## PROBLEM SET
A: In the blog post on hyperplanes and margin, which concepts does the post say will be covered in future blogs? List them.
B: From the hyperplane post, return the passage that starts at the words "The word affine" and stops after the words "does not pass through the origin.", copied word for word.
[START OF SUPPLIED PASSAGE]
Suport vector machine #1 - Hyperplane and margin

Hyperplane and margin are the foundation for maximal margin classifiers and suppor vector machines.

Posted by Tianxiang Gao on April 12, 2015

In this blog, I am gonan define hyperplanes, margin. The concept of Maximal margin classifier, support vector classifier and support vector machine that will be covered in future blogs.

Hyperplane

In a p-dimensional space, a hyperplane is a flat affine subspace of dimension p-1.

The word affine indicates that the subspace need not pass through the origin. Mathmatic defination for linear is $\beta^Tx=0$, where $\beta$ and $x$ are both vectors. Mathmatic defination for affine is $\beta^Tx+\beta_0=0$, where $\beta_0$ is a real number. Because of $\beta_0$, affine does not pass through the origin.
[END OF SUPPLIED PASSAGE]
[START OF DATA SECTION]
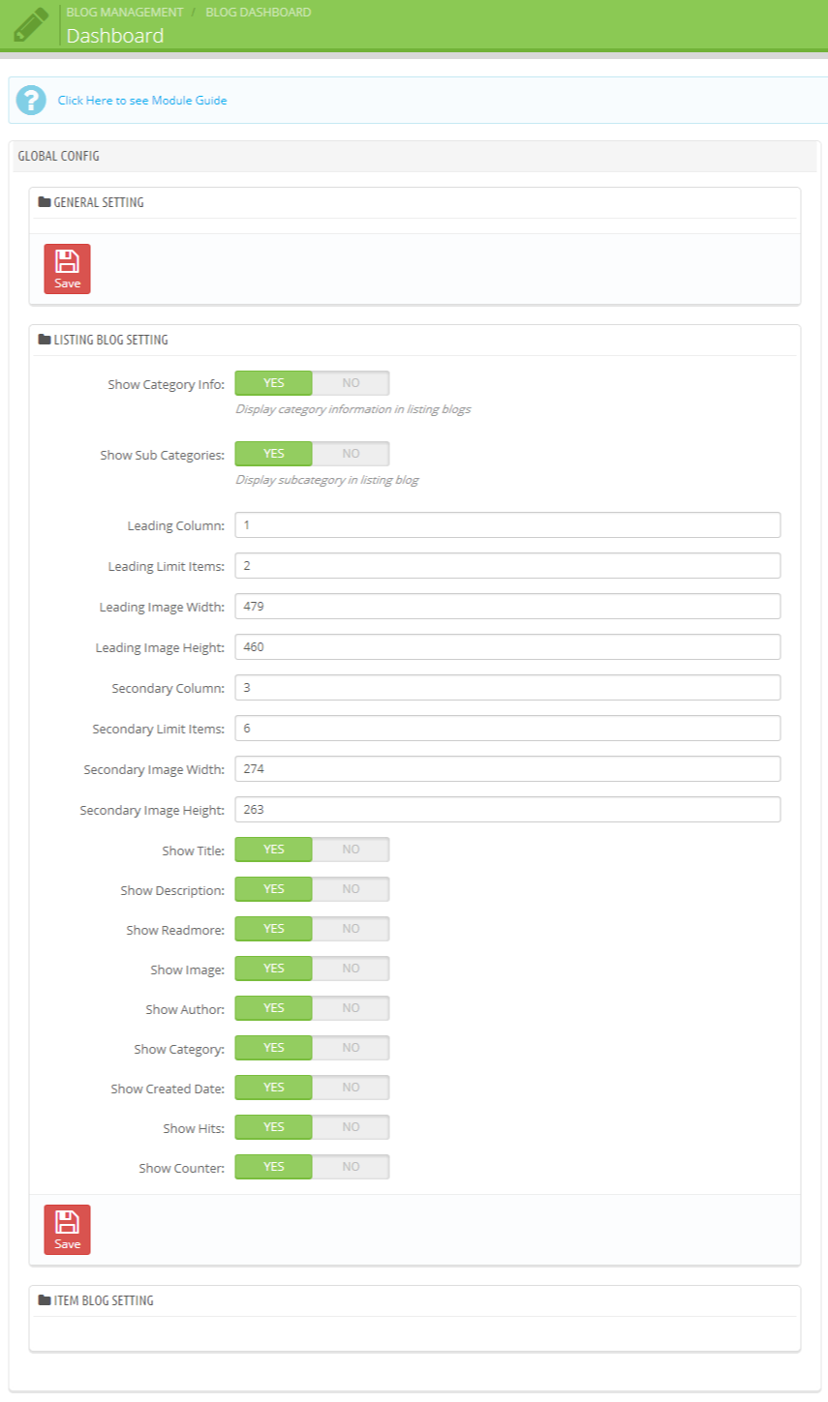Open Blog Dashboard breadcrumb item
828x1402 pixels.
point(259,13)
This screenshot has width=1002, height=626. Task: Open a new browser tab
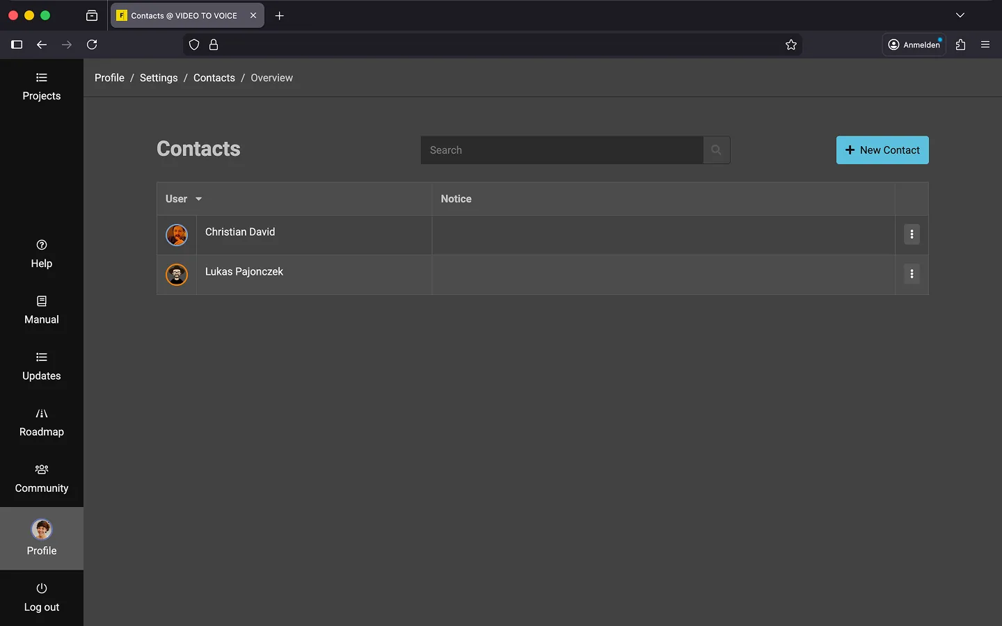pos(280,15)
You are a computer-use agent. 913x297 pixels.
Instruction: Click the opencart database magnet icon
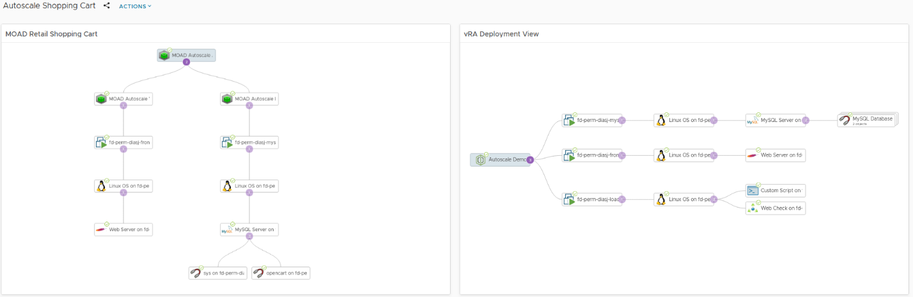(258, 273)
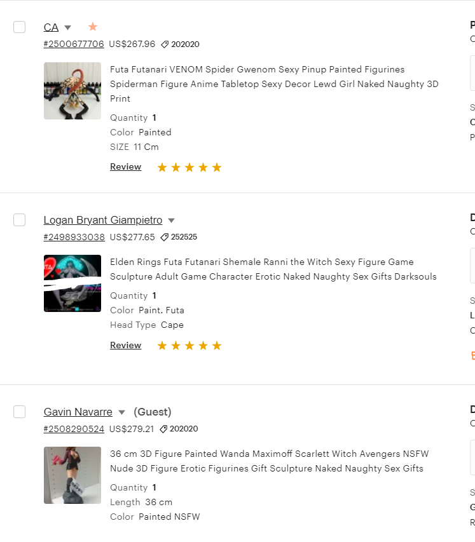475x542 pixels.
Task: Open dropdown next to Logan Bryant Giampietro
Action: pos(171,220)
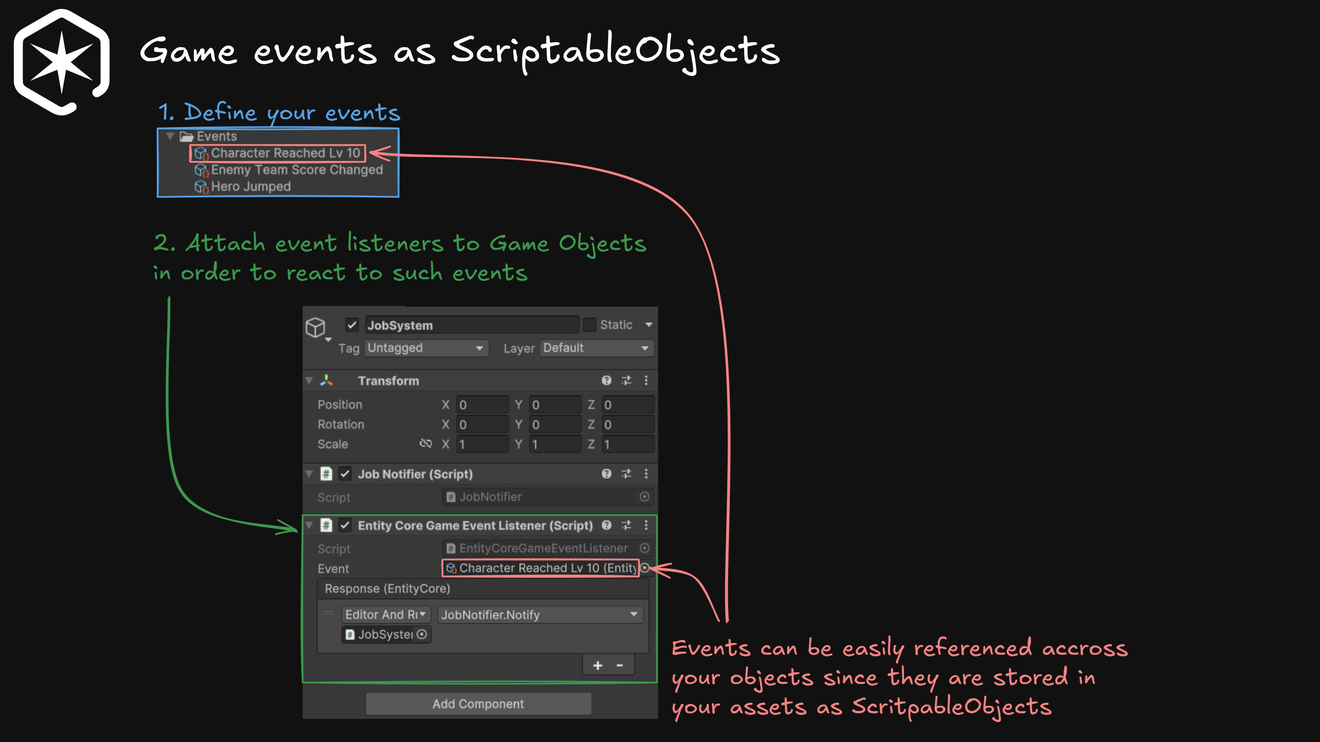Click the Position X input field

(x=482, y=404)
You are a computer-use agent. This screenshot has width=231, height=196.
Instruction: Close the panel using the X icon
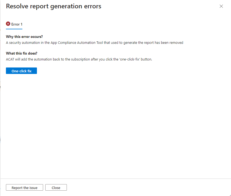[221, 6]
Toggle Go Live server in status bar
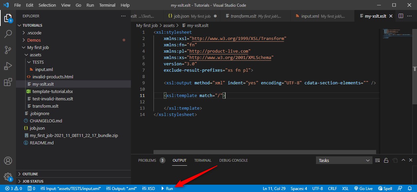 (364, 188)
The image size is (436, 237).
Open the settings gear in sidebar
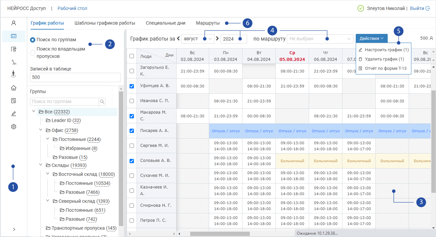pyautogui.click(x=14, y=127)
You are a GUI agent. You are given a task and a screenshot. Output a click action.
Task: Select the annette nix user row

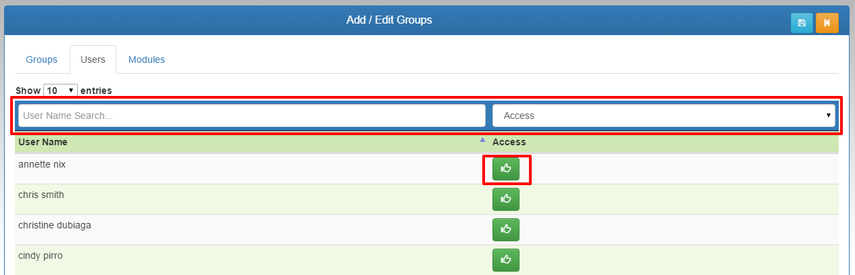pos(42,164)
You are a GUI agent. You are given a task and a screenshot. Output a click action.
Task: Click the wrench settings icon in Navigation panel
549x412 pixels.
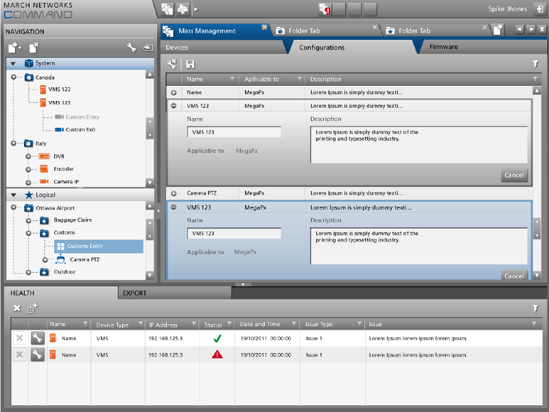[132, 48]
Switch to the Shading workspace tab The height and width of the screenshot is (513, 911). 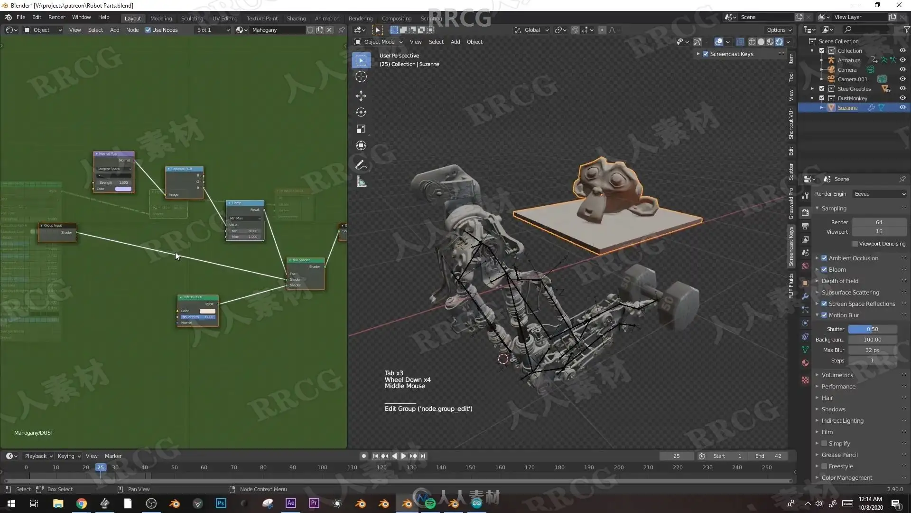click(296, 19)
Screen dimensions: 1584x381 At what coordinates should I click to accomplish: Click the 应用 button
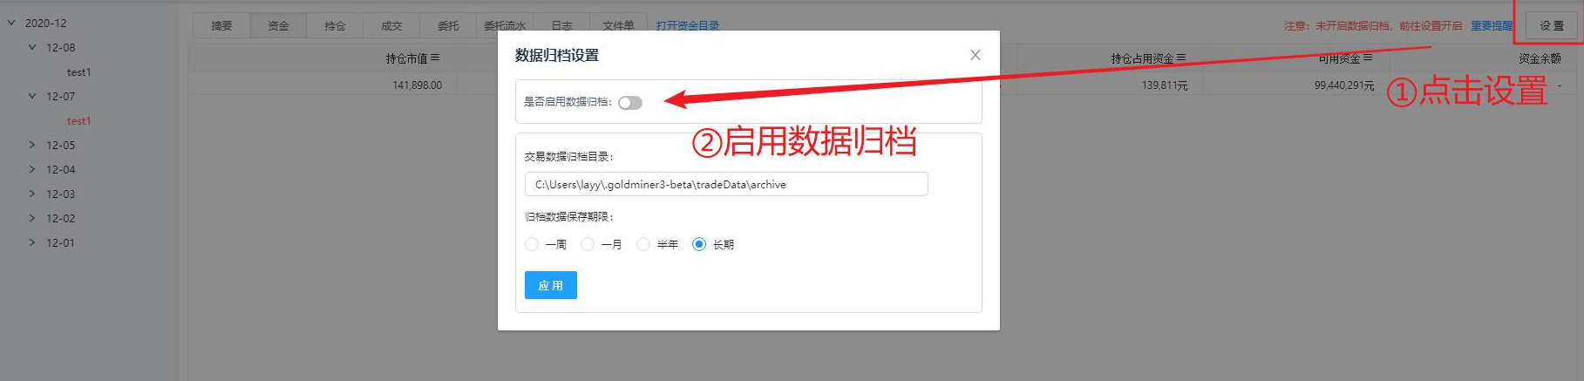[x=550, y=285]
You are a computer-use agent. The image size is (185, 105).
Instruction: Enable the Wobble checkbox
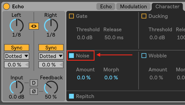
[END OF DATA SECTION]
## SOLUTION SET
A:
- Maximal margin classifier
- Support vector classifier
- Support vector machine

B:
The word affine indicates that the subspace need not pass through the origin. Mathmatic defination for linear is $\beta^Tx=0$, where $\beta$ and $x$ are both vectors. Mathmatic defination for affine is $\beta^Tx+\beta_0=0$, where $\beta_0$ is a real number. Because of $\beta_0$, affine does not pass through the origin.